*Exercise objective*: The answer must consist of each line below that contains the word "computer", copied in full.

[Stored data]

──────

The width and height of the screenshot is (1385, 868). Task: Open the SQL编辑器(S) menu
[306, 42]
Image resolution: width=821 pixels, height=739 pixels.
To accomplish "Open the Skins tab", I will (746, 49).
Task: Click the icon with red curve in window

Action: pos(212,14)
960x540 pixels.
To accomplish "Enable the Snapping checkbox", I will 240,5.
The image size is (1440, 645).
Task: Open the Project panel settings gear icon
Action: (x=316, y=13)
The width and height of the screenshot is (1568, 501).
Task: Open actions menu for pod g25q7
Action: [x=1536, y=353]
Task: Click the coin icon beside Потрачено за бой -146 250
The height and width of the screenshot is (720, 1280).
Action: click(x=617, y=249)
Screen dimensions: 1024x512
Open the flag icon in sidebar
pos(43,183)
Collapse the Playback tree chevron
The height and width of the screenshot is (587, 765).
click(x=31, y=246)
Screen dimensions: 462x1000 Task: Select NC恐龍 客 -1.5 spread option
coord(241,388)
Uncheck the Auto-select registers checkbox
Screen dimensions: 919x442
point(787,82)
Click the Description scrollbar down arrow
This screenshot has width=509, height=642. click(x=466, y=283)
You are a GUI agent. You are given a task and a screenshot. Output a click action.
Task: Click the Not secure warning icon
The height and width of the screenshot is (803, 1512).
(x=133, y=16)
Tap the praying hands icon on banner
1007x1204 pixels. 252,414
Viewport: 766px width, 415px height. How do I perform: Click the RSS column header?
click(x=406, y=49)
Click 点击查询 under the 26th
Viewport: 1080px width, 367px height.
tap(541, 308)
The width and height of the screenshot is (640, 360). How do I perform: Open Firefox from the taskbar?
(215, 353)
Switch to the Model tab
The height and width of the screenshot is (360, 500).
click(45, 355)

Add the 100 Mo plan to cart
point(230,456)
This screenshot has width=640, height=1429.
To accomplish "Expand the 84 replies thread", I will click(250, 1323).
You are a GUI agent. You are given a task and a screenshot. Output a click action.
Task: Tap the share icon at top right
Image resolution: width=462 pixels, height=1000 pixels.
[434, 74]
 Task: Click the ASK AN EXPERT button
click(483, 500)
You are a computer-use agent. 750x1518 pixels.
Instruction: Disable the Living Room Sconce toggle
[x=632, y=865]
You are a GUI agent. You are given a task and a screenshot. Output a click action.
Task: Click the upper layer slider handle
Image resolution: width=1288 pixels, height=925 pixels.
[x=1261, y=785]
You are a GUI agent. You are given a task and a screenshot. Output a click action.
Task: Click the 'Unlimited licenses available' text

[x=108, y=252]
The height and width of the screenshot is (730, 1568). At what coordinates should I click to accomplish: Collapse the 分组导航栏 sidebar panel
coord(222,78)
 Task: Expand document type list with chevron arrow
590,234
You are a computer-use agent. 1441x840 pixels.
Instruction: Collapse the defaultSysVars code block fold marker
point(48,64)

──────

*Answer to the problem*:
You are a computer-use agent. 750x1518 pixels.
You are a computer-use agent. 1441x840 pixels.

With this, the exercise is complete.